::: Exercise data
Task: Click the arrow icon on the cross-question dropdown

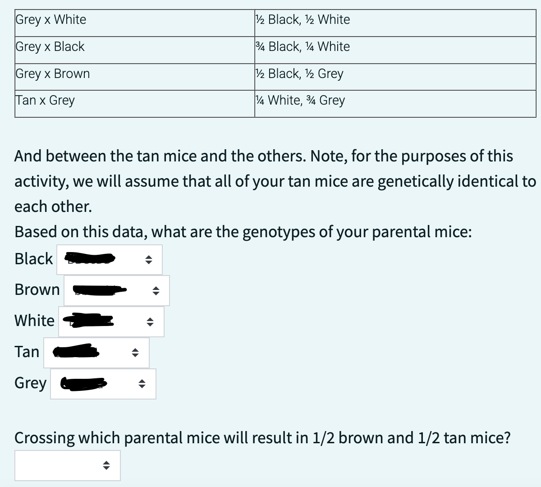Action: pyautogui.click(x=106, y=465)
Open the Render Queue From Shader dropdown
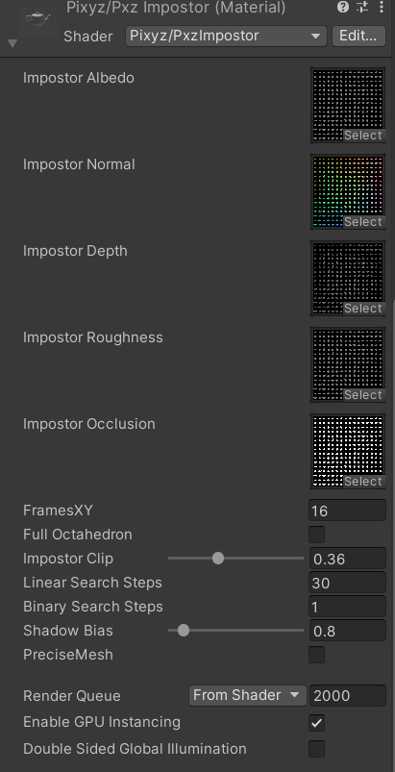This screenshot has height=772, width=395. 247,695
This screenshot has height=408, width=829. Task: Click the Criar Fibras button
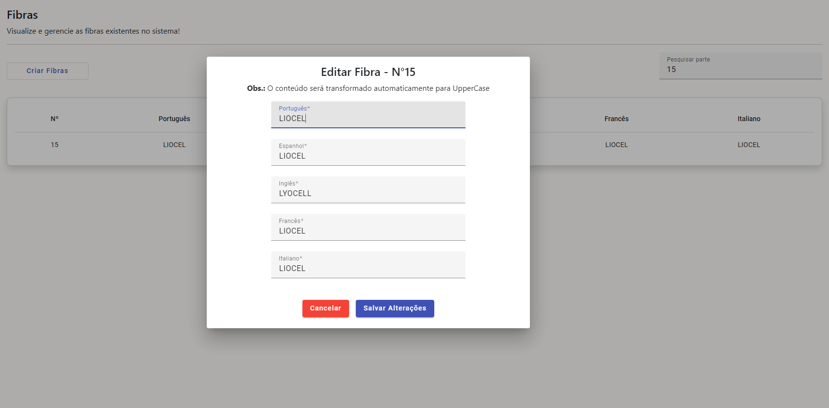point(47,71)
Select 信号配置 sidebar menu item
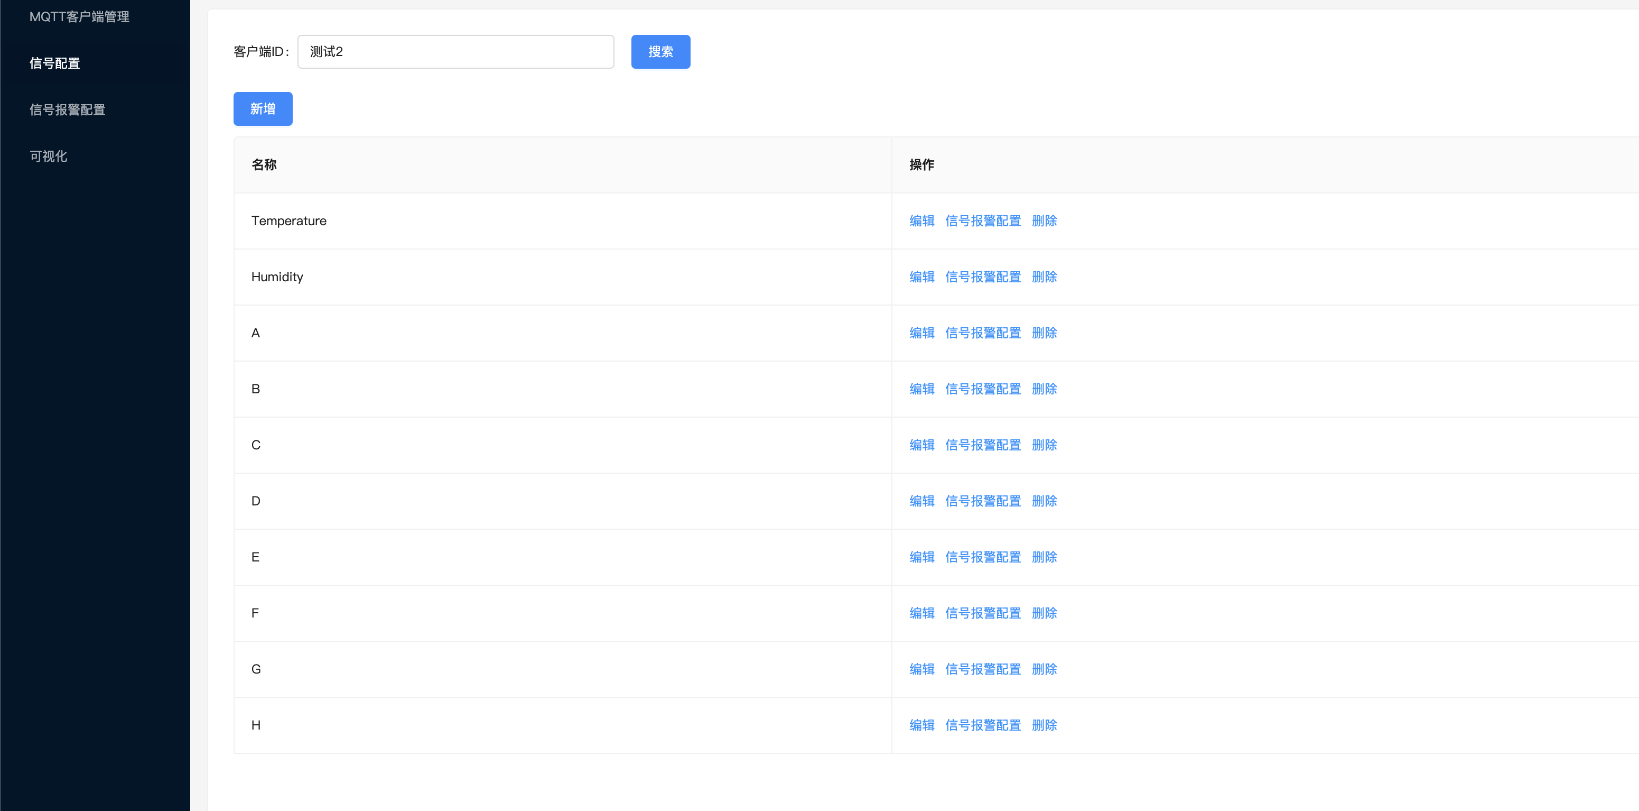Image resolution: width=1639 pixels, height=811 pixels. click(x=55, y=63)
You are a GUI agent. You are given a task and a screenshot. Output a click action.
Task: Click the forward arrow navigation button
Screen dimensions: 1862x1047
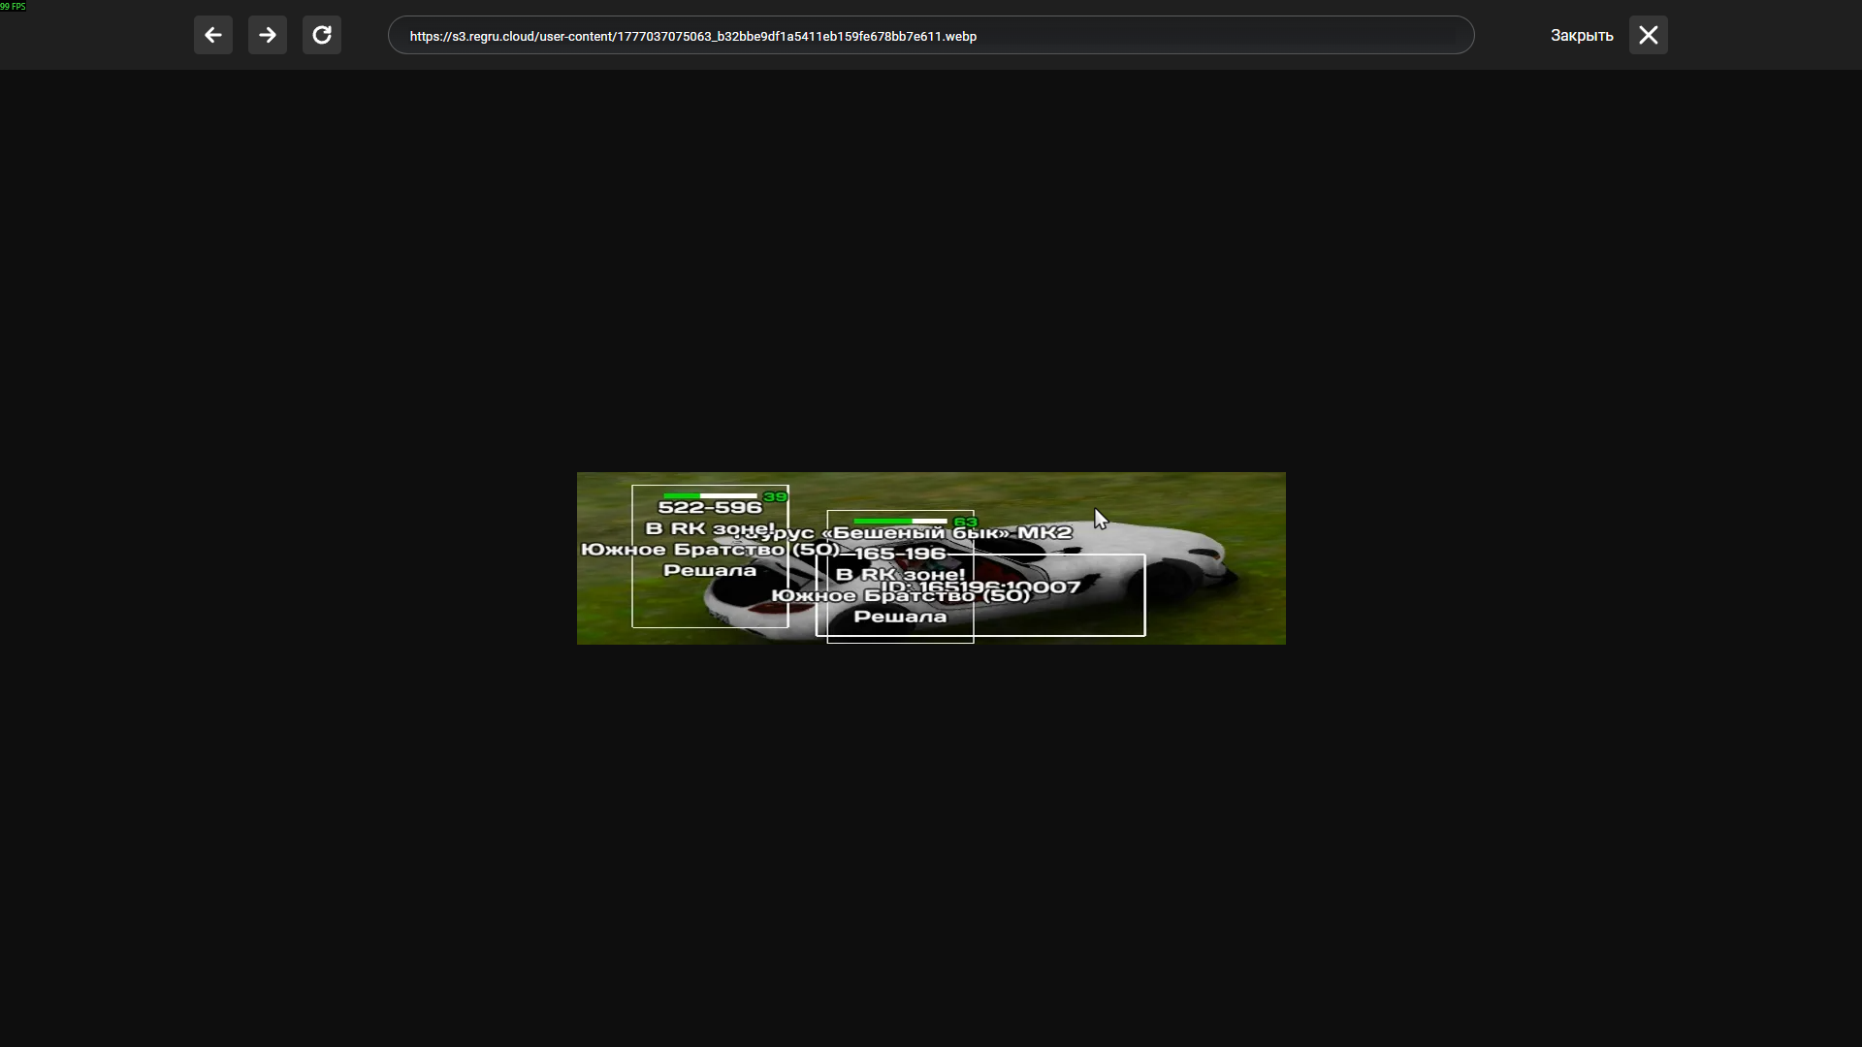pos(268,36)
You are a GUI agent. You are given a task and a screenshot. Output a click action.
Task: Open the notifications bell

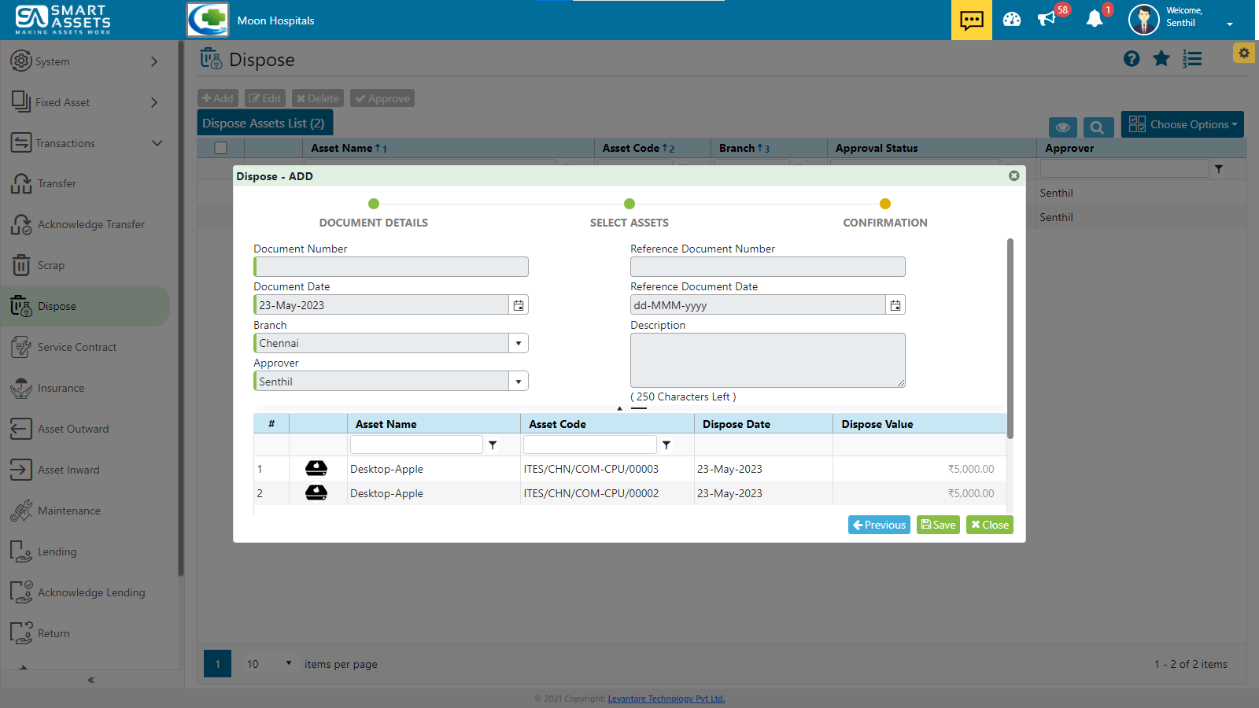coord(1094,20)
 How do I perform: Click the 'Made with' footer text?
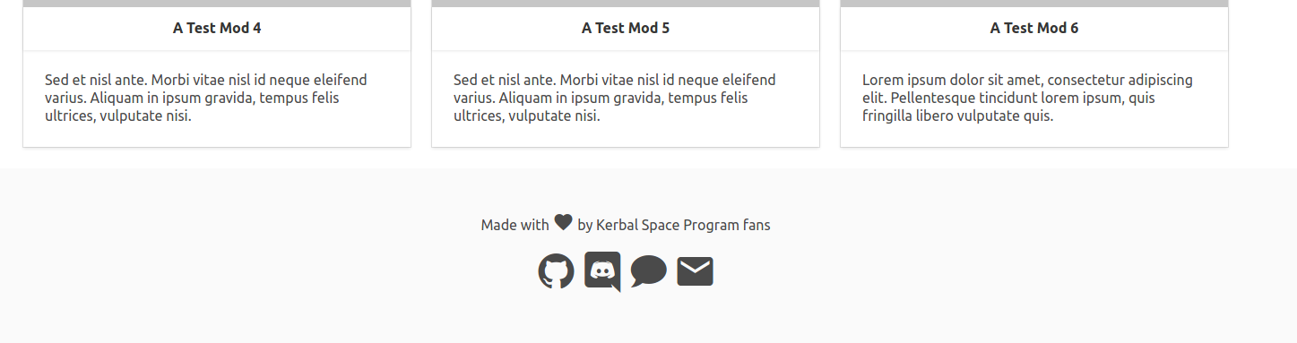click(x=514, y=225)
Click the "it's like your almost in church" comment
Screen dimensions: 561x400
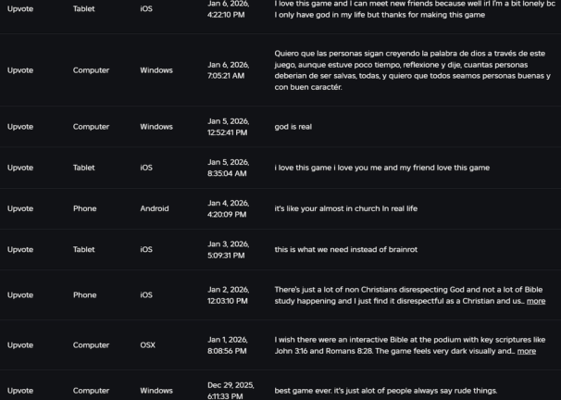pos(345,208)
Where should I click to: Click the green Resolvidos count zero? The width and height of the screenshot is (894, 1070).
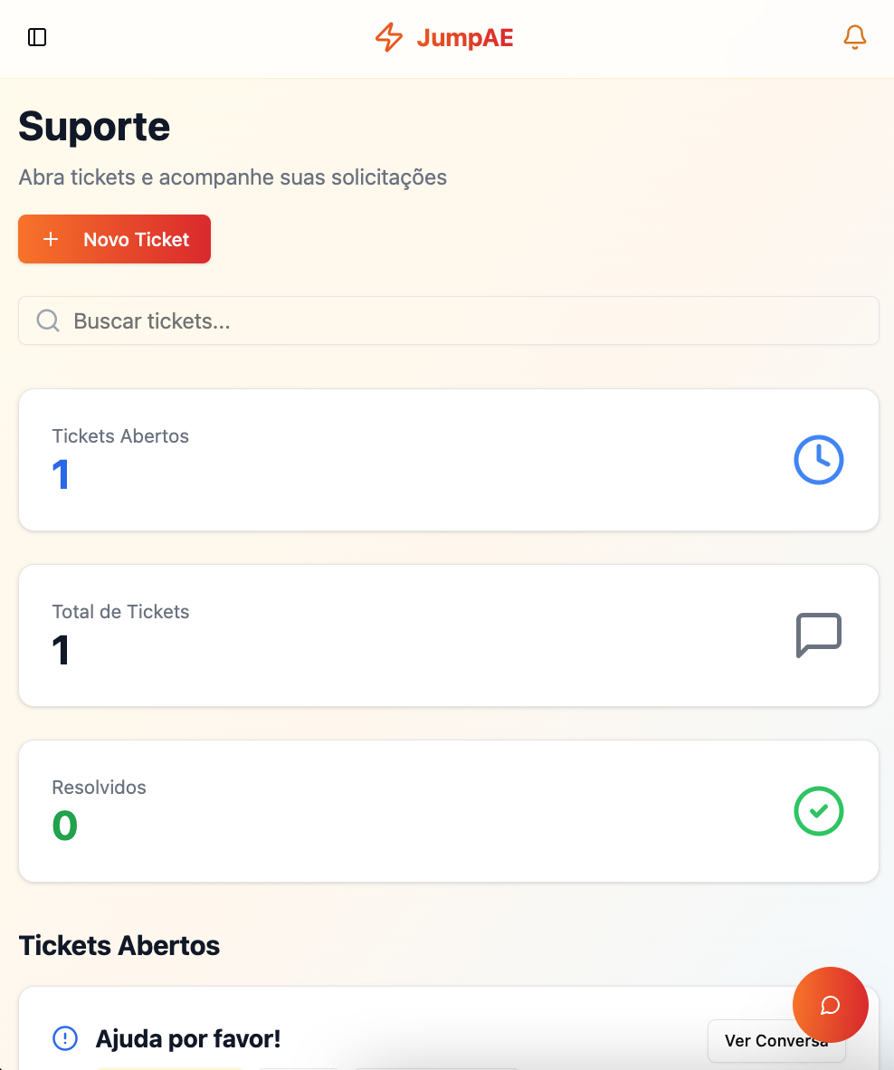pos(64,826)
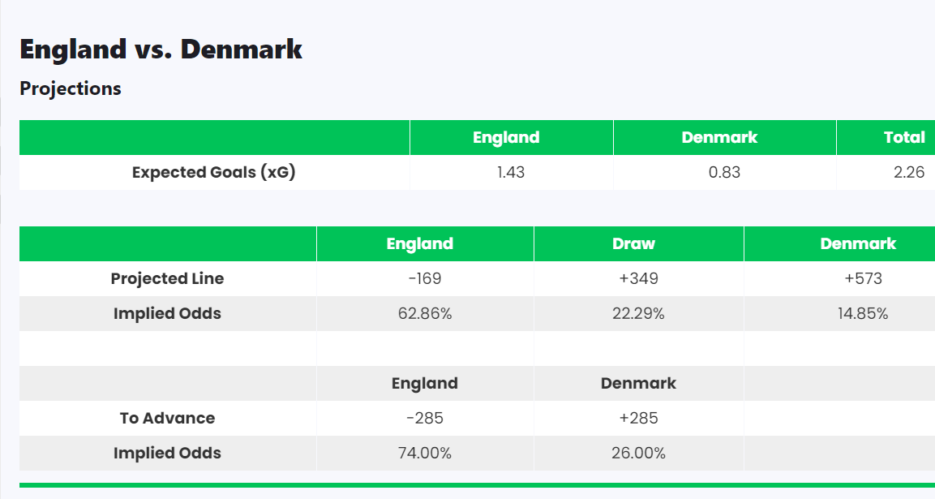Click the Draw 22.29% implied odds cell
Screen dimensions: 935x499
[638, 313]
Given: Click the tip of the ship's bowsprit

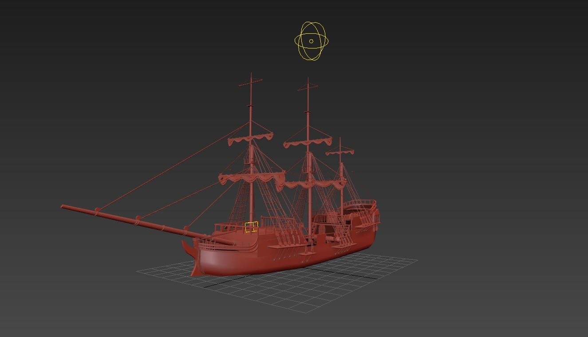Looking at the screenshot, I should point(63,207).
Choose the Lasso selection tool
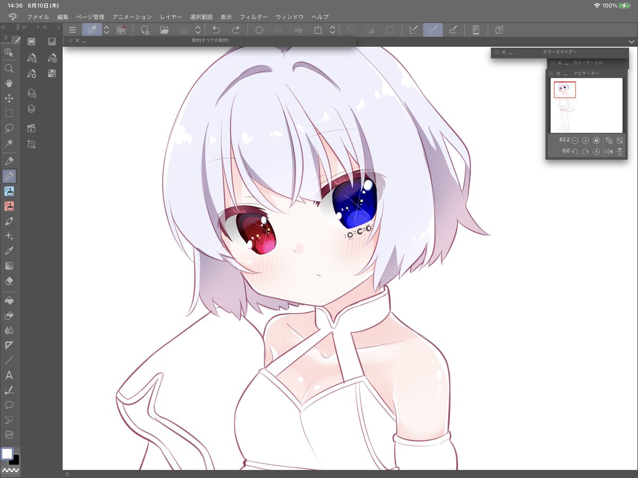638x478 pixels. pyautogui.click(x=9, y=128)
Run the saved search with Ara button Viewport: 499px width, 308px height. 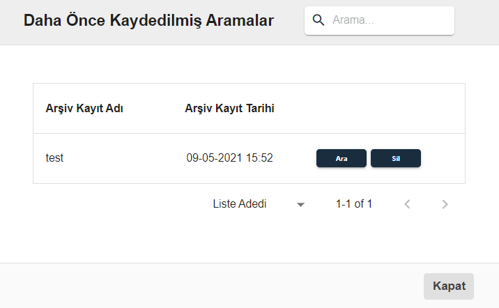pyautogui.click(x=341, y=158)
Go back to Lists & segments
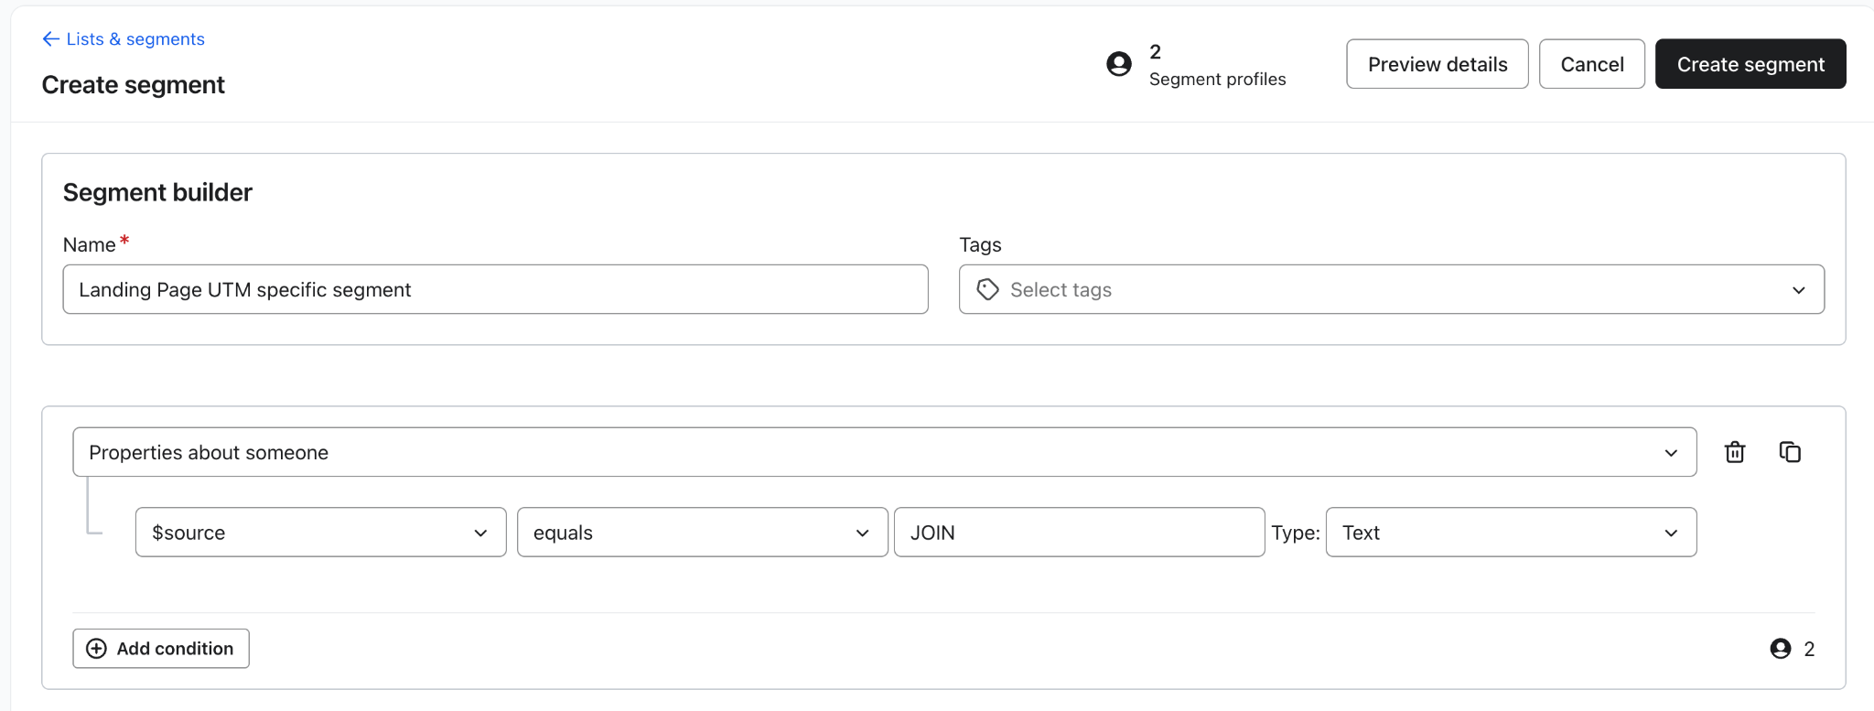The width and height of the screenshot is (1874, 711). click(135, 39)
::::::
* _To be done_
Format the records as a Markdown table with the columns Number and Record line, starting from the first line of the records and continuing through the line that contains "point(47,71)". Skip blank lines, and leave the pictures out of the answer.

* _Result below_
| Number | Record line |
|---|---|
| 1 | Task: Click the arrow icon on the cross-question dropdown |
| 2 | Action: pyautogui.click(x=106, y=465) |
| 3 | Open the Render Queue From Shader dropdown |
| 4 | This screenshot has height=772, width=395. 247,695 |
| 5 | This screenshot has height=408, width=829. Task: Click the Criar Fibras button |
| 6 | point(47,71) |